Such are a few of the sources of the perplexities which were encountered by us in considering the more public operations of the "Church establishment of England." In examining her more private proceedings, we find ourselves as far as ever from a satisfactory conclusion. The same high authority which we have already quoted, informs us that "a combination of clergymen holding influential stations in the Church, and listened to with great assiduity as preachers, declare that "the BISHOPS and the MAJORITY OF THE CLERGY are either ignorant of the MEANING OF THE ARTICLES, or have signed them in a FRAUDULENT SPIRIT, and for the sake of EMOLUMENT," (See Appeal, p. 72), and that the tracts which have been circulated by the said entirety of the bishops, and majority of the clergy acting in form of the Society for the Diffusion of Christian Knowledge, are positively heretical: the Church Missionary Society is also denounced by some members of the Church, holding influential stations, although its character is even higher than that of the Christian Knowledge Society; and although its muster roll "is adorned with the names of several bishops, including the Bishop of London, who has actually ordained ministers for its operations" (Ibid. p. 76).

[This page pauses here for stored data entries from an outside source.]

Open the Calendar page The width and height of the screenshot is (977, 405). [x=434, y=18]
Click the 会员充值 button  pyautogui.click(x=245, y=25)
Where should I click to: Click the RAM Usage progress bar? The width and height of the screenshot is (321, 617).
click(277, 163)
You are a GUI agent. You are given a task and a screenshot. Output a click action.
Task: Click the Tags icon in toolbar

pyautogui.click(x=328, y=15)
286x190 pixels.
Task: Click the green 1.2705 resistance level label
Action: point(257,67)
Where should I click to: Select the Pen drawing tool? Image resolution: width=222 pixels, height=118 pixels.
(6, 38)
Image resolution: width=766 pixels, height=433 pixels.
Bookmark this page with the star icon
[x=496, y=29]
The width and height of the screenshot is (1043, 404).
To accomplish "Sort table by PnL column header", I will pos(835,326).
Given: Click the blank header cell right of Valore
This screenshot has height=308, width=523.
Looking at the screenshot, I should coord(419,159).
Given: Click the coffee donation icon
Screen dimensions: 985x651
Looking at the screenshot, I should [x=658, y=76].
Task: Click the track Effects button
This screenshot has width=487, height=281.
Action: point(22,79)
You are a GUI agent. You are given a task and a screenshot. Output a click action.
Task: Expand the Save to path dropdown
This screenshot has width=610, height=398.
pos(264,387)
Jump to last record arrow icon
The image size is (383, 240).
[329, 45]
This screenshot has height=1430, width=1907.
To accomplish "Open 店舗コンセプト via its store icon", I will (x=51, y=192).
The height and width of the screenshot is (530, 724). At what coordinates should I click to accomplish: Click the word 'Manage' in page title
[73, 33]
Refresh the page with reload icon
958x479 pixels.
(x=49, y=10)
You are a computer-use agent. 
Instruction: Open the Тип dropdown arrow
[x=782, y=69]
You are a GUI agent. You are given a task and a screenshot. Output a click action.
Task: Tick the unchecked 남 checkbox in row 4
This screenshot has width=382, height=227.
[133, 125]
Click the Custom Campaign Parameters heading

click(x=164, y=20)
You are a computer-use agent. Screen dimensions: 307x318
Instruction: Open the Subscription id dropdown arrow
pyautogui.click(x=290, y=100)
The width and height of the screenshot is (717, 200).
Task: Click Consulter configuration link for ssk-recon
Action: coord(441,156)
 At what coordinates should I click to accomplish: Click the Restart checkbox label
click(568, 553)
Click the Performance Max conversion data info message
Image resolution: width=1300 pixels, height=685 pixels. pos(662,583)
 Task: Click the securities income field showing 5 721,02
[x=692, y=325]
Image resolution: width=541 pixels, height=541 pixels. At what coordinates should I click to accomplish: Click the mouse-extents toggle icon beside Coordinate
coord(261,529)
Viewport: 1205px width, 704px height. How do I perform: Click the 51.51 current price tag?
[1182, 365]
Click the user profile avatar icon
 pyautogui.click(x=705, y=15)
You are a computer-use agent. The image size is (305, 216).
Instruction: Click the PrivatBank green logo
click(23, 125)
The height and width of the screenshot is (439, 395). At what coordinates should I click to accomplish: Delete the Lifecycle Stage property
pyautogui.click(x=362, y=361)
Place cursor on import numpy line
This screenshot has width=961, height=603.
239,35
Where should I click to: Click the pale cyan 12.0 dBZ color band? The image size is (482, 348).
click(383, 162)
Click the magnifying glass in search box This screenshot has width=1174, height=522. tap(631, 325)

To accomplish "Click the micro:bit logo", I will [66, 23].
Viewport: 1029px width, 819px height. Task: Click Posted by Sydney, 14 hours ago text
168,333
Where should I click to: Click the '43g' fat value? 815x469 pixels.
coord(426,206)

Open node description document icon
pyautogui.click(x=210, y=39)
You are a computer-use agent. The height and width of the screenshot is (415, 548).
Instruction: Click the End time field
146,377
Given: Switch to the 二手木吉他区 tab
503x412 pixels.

In fact, the greatest number of the clergy of the establishment are at present very actively occupied in protesting not only against the Church of Rome, but against each other; every man being at liberty as we shall see by and bye, to set up as an infallible authority,-be a pope unto himself.

* We are informed by Dr. Hook (Letter, p. 15) that this society is now distracted by "unhappy discussions, introduced by a party which is suspected of a design to revolutionise the society."

Well may the author of the Appeal exclaim, "what in such a case is to be done by an ordinary man ?" (p. 77). What, indeed! In the language of the law, an "ordinary" man, generally means a bishop. In the present instance, however, it is quite clear, that by the expression "ordinary" man, the writer means one of the plain common run of mankind: although he certainly might, without any impropriety, have used it in the more legal and limited sense; as the bishops appear upon some of the occasions in question, to be quite as much puzzled as the most ordinary laymen. Both parties, to use the language of the " Appeal," being "led astray, or left in doubt as to what it is that the Church in reality recognises,"--"the Church not having as it seems sufficiently explained its own meaning in every instance" (p. viii).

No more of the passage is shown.